Bladder transitional cell carcinoma

Case contributed by Naim Qaqish
Diagnosis probable

Presentation

Painless macroscopic hematuria.

Patient Data

Age: 60 years
Gender: Female
ultrasound

The urinary bladder shows a slightly lobulated wall-based solid mass lesion on the right side without calcification or necrosis.

Previously identified intra-vesical lesion is confirmed, as a well-defined oval-shaped enhancing mass lesion located in the right posterior wall of the bladder at the right vesicoureteric junction.

No hydronephrosis or hydroureter bilaterally. No evidence of solid renal masses.

No retroperitoneal lymphadenopathy. No liver or bone metastasis. No mesorectal lymphadenopathy.

Pelvic MRI with DWI obtained for accurate staging.

The previously seen intravesical lesion at the right posterolateral wall at the right vesicoureteric junction demonstrated strong diffusion restriction at B value 1200 indicating a malignant tumor with invasion of the wall of the bladder from outside suggesting that the tumor is at the end of the right ureter, mostly transitional tumor.

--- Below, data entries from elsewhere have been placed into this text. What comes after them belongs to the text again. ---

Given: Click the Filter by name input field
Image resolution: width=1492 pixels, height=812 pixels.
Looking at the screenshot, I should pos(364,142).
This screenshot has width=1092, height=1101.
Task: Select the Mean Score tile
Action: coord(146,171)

There is no evidence of significantly enlarged lymph nodes around the tumor and there is no evidence of enlarged lymph nodes in the mesorectum.

Annotated image

The arrow points towards the pathology.

Case Discussion

Transitional cell carcinoma is the most common primary neoplasm of the urinary bladder and the entire urinary system. Hematuria is the most common presenting complaint, which may be macroscopic or microscopic. A tumor located at the vesicoureteric junction may result in ureteral obstruction and hydronephrosis, which may present with flank pain.